As a society, we’re obsessed with the fountain of youth. We’ve all heard the legends about futile attempts to find a way to live forever. Many of us have fallen for modern myths of aging as well.
We’ve invested our money and put our trust in products and procedures that promise to prevent the process as long as possible. But will they do what they purport? How do we know?
To answer, we must ask additional questions, examining the evidence behind these myths of aging to truly protect our health and live as long as possible. Evidence is established through a long process of conducting research and building on it.
In a new series from the Rutgers Institute for Health, Health Care Policy and Aging Research, we will review the science behind some of the modern myths of aging, in search of truths to help guide our decisions.
First up: “Olive oil is healthy.”
Olive oil has become a big part of modern day diets because of the belief that it’s healthier than other types of oils. In 2017, the global olive oil market was valued at $8 billion, and it is projected to grow to $11 billion by 2050, according to industry reports.
Extra virgin olive oil is refined and a good source of monounsaturated fat and antioxidants, which are believed to be more beneficial for cardiovascular health than saturated fats. The federal government’s Dietary Guidelines for Americans report advises that less than 10% of daily calories should come from saturated fats.

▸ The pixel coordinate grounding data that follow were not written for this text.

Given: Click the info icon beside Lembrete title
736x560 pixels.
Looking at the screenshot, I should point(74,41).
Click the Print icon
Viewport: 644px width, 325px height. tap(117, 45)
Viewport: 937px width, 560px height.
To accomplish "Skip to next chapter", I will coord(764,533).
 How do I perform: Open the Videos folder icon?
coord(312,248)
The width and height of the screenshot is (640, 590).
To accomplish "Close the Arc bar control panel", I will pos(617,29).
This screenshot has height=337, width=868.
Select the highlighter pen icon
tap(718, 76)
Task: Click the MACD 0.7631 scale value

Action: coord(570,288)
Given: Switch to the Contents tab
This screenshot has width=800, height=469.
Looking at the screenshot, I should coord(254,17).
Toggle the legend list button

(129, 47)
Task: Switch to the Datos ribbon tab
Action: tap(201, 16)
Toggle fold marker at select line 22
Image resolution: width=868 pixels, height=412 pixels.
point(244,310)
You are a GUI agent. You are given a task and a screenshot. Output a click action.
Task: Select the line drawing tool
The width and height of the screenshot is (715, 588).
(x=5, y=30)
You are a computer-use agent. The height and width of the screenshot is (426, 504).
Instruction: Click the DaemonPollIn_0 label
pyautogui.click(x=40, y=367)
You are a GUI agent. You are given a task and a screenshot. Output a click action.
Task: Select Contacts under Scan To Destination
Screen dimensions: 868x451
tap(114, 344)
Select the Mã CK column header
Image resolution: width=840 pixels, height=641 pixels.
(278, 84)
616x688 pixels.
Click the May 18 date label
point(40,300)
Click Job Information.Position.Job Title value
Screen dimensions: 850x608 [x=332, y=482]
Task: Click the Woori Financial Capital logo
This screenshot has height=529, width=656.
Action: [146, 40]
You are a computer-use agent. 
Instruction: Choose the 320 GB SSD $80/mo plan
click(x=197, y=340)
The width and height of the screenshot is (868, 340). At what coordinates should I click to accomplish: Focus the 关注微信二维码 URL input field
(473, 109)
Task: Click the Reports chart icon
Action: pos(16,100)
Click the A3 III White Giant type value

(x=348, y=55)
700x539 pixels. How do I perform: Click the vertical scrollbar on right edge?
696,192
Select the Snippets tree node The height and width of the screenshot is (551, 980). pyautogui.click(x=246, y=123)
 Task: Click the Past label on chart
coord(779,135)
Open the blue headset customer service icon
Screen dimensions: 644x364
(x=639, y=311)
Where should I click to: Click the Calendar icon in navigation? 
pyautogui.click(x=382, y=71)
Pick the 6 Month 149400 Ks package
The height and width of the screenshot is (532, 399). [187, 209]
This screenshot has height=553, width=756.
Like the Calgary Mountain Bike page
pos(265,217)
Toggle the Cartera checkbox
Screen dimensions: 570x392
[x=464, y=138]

“Strong and consistent evidence shows that replacing saturated fats with polyunsaturated fats is associated with a reduced risk of (cardiovascular disease) events (heart attacks) and (cardiovascular disease)-related deaths,” the report states. “Some evidence has shown that replacing saturated fats with plant sources of monounsaturated fats, such as olive oil and nuts, may be associated with a reduced risk of (cardiovascular disease). However, the evidence base for monounsaturated fats is not as strong as the evidence base for replacement with polyunsaturated fats.”
In this regard, olive oil may be healthier than other options like butter, but it is not lower in calories. For example, a tablespoon of olive oil has about 120 calories, while a tablespoon of butter has 102 calories. In excess, olive oil still may be associated with cardiovascular risks and other health concerns related to caloric intake.
Other studies have found olive oils with higher phenolic compounds, or healthy antioxidants, may be protective of health. One experiment involving 200 healthy adults found proportionally increased cardiovascular benefits in olive oils with higher phenolic compounds, and sufficient evidence has shown that the phenolic content and antioxidants in olive oil help to reduce heart disease risk factors.
Some counterevidence has shown that low-quality olive oil when overheated can form harmful compounds known as lipid peroxides, which pose health risks, including cancer. Additionally, one study of nearly 3,000 adults found higher levels of free fatty acids found in low-quality olive oil increased hypertension risk by 58%. Other studies of the Mediterranean diet have not consistently found health benefits to be directly related to olive oil, rather to low meat, high vegetable, and high fruit and nut consumption.
To get the most potential benefits from olive oil and avoid potential risks related to quality and stability, it’s best to stick with extra virgin olive oil and avoid unregulated labels such as “first pressed,” “cold pressed,” or “pure” olive oil. Olive oil also should be used sooner rather than later once bottled or opened for potential antioxidant benefits. Evidence has shown healthy antioxidants in extra virgin olive oil degrade significantly during the first six months after packaging when stored at normal room temperature.
Ultimately, unhealthy foods won’t be healthier by adding olive oil. Choose olive oil and other products carefully, and remember to ask questions and consider the evidence before investing your money or changing your diet. Above all, leading a healthy lifestyle in general can reduce your risks of cardiovascular disease and other health problems.